ASSIGNMENT -> Everything from the line containing "My 1-2-3 Cents Episode 612: Random" through the final line of the entries, both included, should be copied exactly and with nothing else; please skip pictures.

RECORDS SUPPLIED ->
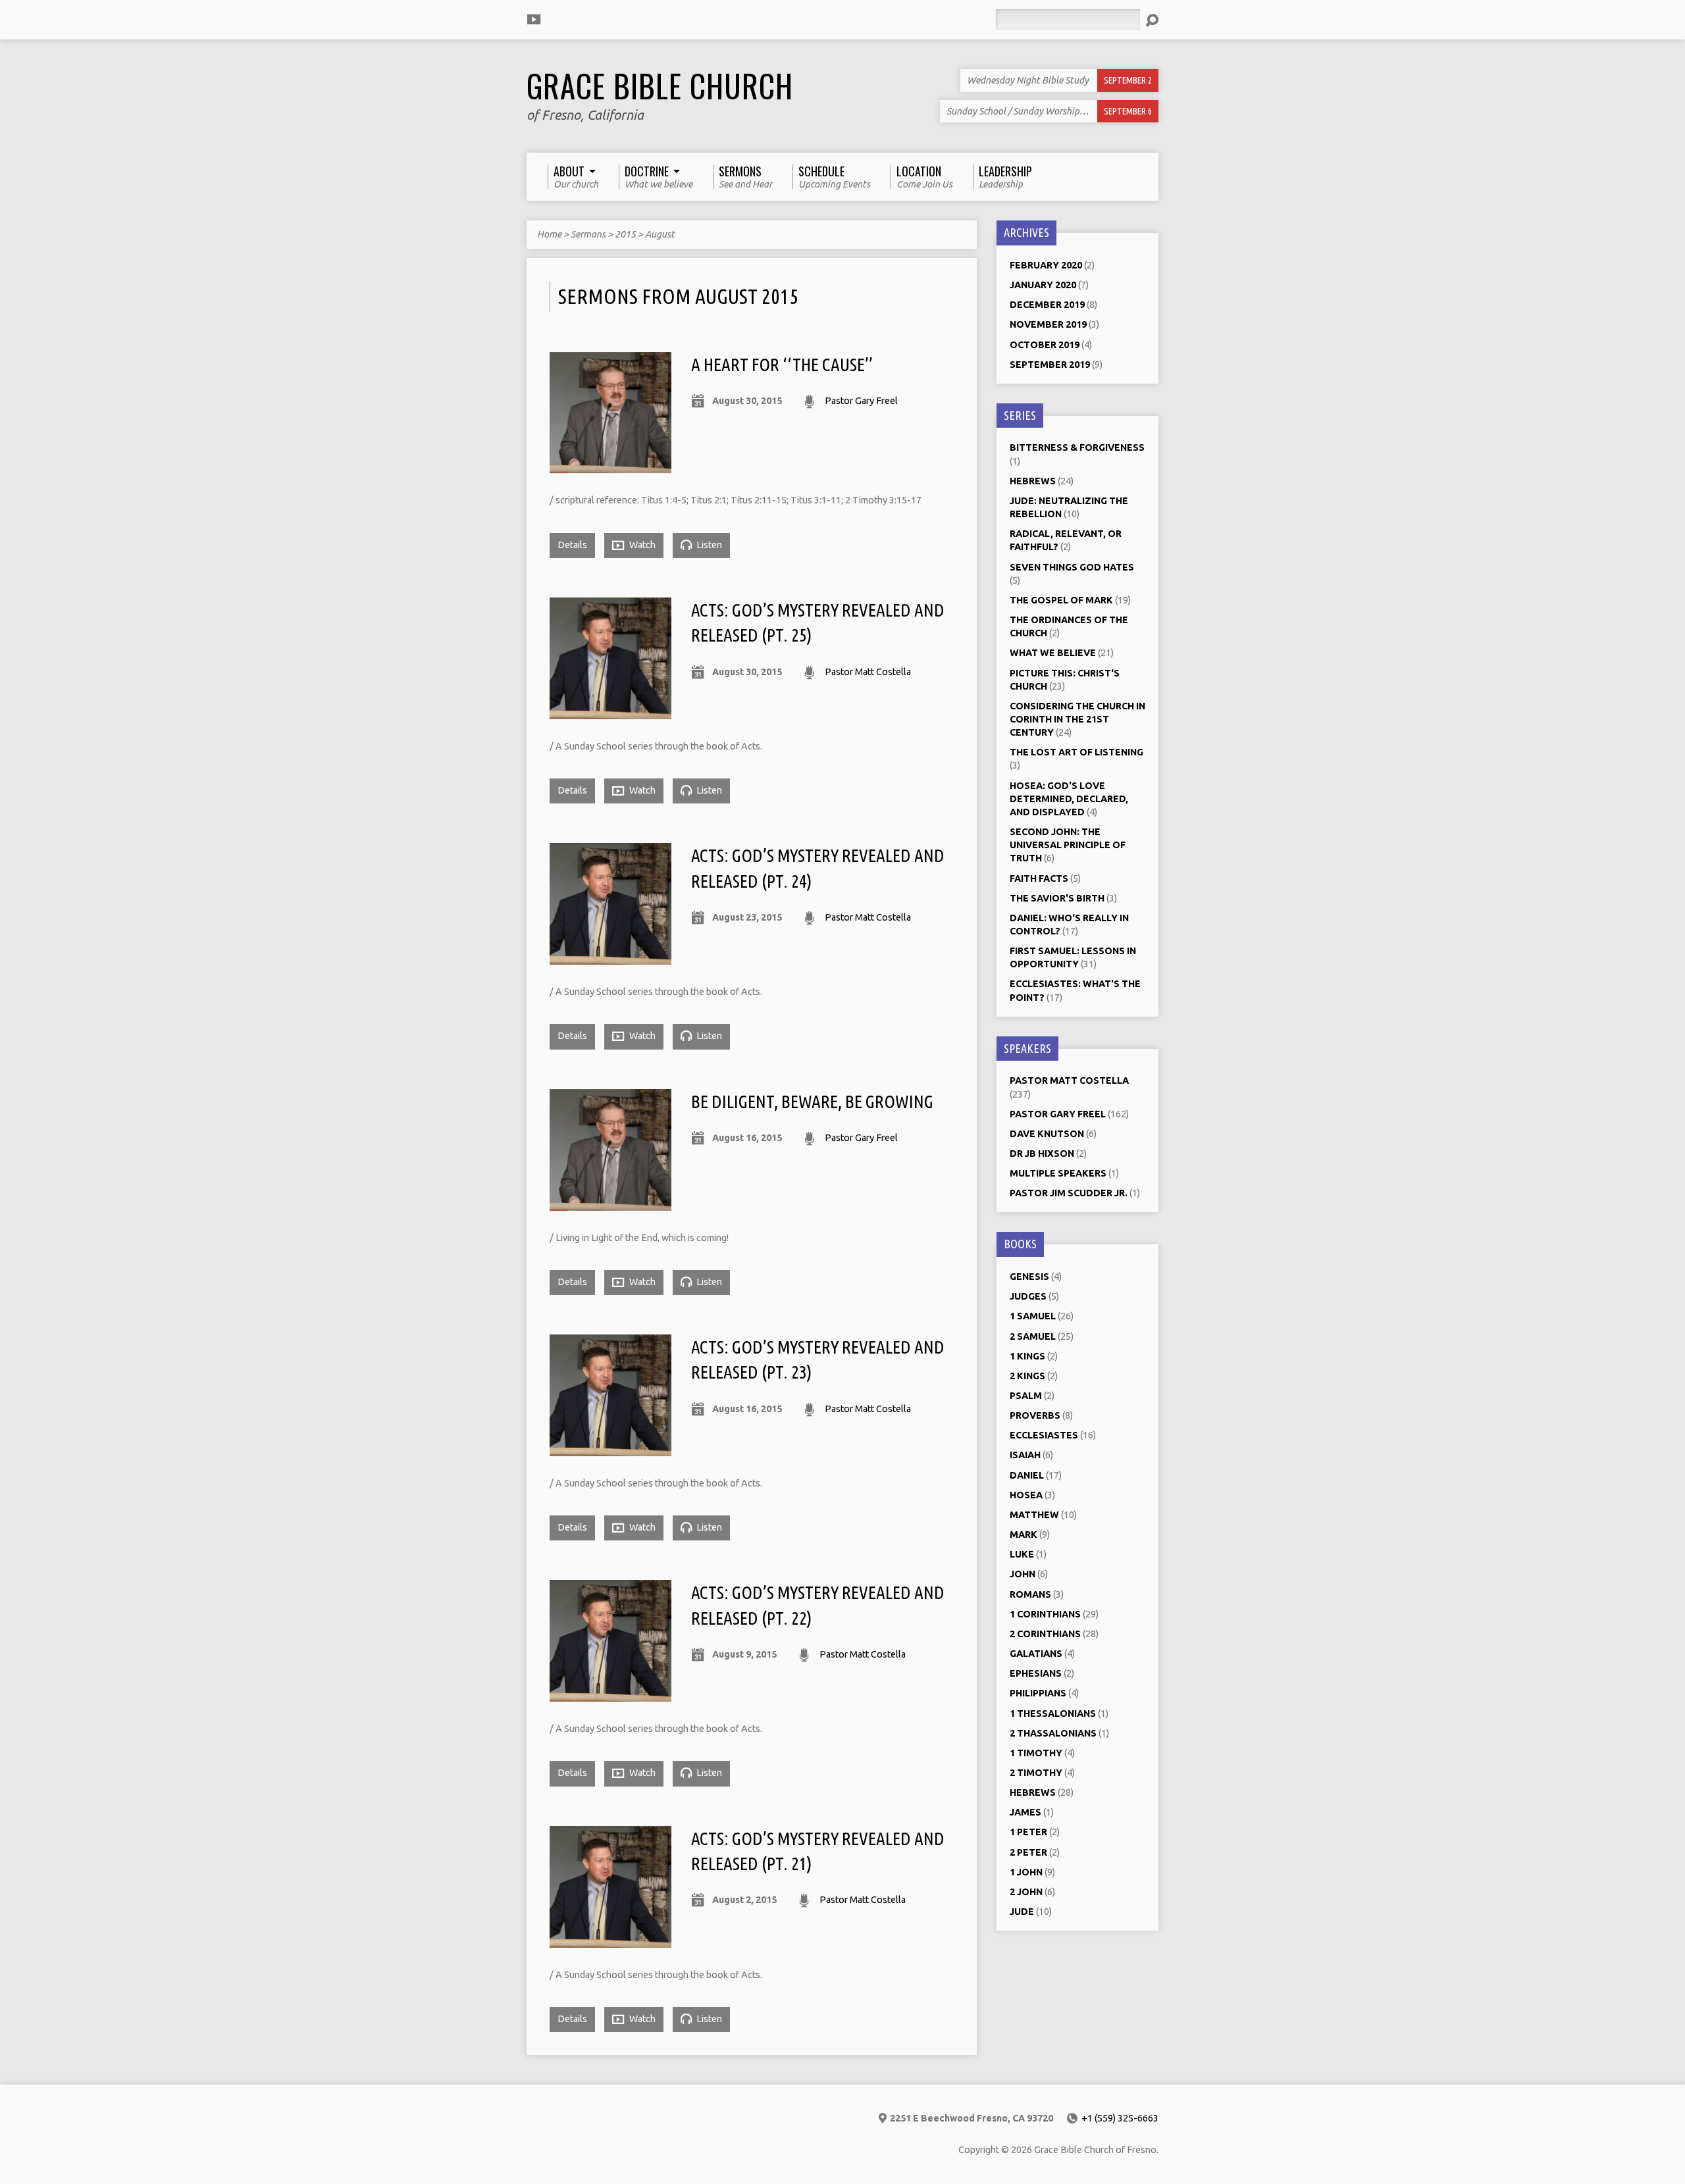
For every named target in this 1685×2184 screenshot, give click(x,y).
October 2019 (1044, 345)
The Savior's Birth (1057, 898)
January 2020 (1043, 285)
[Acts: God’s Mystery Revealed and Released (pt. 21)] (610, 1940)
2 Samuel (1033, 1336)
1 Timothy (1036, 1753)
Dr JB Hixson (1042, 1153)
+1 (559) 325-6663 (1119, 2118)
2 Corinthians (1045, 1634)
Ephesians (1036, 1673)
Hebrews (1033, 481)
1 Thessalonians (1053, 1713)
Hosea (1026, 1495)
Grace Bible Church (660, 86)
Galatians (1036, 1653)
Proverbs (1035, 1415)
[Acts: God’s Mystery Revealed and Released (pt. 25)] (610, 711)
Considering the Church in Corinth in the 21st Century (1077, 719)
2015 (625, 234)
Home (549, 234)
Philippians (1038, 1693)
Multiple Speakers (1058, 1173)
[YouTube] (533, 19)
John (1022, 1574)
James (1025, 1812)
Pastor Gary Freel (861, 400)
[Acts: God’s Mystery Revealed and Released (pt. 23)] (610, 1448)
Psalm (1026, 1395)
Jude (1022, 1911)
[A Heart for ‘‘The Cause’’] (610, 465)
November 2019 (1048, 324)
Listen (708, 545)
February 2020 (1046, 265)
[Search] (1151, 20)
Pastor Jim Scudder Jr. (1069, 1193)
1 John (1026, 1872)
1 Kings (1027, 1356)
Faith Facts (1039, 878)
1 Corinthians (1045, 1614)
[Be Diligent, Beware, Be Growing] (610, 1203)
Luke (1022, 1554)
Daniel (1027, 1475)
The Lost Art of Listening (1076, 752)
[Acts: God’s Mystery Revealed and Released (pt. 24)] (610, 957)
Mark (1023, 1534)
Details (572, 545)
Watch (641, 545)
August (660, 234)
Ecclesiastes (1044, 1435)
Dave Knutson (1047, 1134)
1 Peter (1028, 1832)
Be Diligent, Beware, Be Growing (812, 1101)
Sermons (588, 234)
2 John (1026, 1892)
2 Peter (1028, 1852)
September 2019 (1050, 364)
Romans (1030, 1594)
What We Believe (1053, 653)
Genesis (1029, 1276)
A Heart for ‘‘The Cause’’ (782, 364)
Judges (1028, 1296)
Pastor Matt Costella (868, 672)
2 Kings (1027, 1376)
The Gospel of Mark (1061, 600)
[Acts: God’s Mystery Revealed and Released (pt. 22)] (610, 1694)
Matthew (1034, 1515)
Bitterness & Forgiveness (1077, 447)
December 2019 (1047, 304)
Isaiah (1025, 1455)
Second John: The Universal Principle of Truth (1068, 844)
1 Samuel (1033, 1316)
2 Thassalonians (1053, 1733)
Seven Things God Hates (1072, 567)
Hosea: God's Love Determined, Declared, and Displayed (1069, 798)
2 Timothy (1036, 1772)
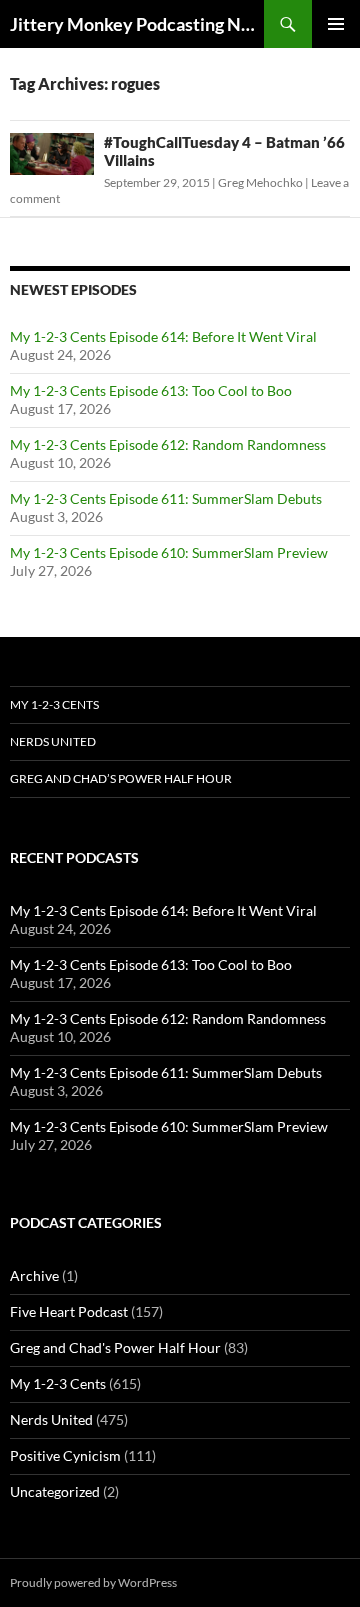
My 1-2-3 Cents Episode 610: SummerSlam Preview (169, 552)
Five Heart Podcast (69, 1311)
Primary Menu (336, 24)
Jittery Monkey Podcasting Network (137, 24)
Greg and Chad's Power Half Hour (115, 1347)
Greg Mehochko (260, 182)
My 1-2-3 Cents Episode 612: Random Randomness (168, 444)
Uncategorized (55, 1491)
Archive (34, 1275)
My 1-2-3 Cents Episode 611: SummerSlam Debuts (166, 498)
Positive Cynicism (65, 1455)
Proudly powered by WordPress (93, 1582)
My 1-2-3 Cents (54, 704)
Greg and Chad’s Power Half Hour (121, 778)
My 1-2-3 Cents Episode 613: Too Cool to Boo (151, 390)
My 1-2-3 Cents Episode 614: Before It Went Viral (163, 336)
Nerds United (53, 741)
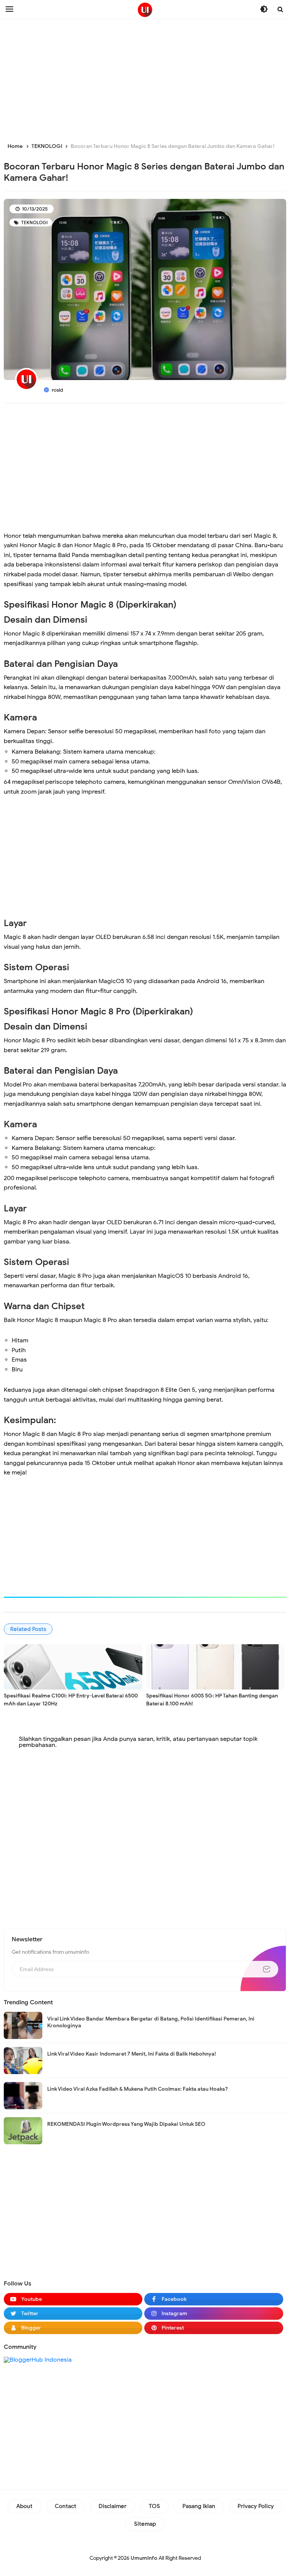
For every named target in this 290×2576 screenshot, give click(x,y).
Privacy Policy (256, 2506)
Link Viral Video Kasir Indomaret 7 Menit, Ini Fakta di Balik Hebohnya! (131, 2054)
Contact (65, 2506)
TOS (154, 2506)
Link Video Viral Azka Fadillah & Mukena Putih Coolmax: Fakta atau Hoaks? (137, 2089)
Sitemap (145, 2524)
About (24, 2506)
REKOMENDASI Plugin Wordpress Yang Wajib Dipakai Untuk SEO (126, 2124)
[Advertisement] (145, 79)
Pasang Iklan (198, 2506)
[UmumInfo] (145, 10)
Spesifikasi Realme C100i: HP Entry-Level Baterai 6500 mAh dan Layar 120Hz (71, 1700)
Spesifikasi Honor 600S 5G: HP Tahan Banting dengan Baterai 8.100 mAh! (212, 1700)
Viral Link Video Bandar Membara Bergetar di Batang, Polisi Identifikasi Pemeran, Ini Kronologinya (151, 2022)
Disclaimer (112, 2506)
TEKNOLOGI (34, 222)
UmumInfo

TASK OUTPUT ->
My 1-2-3 Cents Episode 612: Random Randomness (168, 444)
Uncategorized (55, 1491)
Archive (34, 1275)
My 1-2-3 Cents Episode 611: SummerSlam Debuts (166, 498)
Positive Cynicism (65, 1455)
Proudly powered by WordPress (93, 1582)
My 1-2-3 Cents (54, 704)
Greg and Chad’s Power Half Hour (121, 778)
My 1-2-3 Cents Episode 613: Too Cool to Boo (151, 390)
My 1-2-3 Cents Episode 614: Before It Went Viral (163, 336)
Nerds United (53, 741)
For every named target in this 290×2576 screenshot, give click(x,y).
Privacy Policy (256, 2506)
Link Viral Video Kasir Indomaret 7 Menit, Ini Fakta di Balik Hebohnya! (131, 2054)
Contact (65, 2506)
TOS (154, 2506)
Link Video Viral Azka Fadillah & Mukena Putih Coolmax: Fakta atau Hoaks? (137, 2089)
Sitemap (145, 2524)
About (24, 2506)
REKOMENDASI Plugin Wordpress Yang Wajib Dipakai Untuk SEO (126, 2124)
[Advertisement] (145, 79)
Pasang Iklan (198, 2506)
[UmumInfo] (145, 10)
Spesifikasi Realme C100i: HP Entry-Level Baterai 6500 mAh dan Layar 120Hz (71, 1700)
Spesifikasi Honor 600S 5G: HP Tahan Banting dengan Baterai 8.100 mAh! (212, 1700)
Viral Link Video Bandar Membara Bergetar di Batang, Polisi Identifikasi Pemeran, Ini Kronologinya (151, 2022)
Disclaimer (112, 2506)
TEKNOLOGI (34, 222)
UmumInfo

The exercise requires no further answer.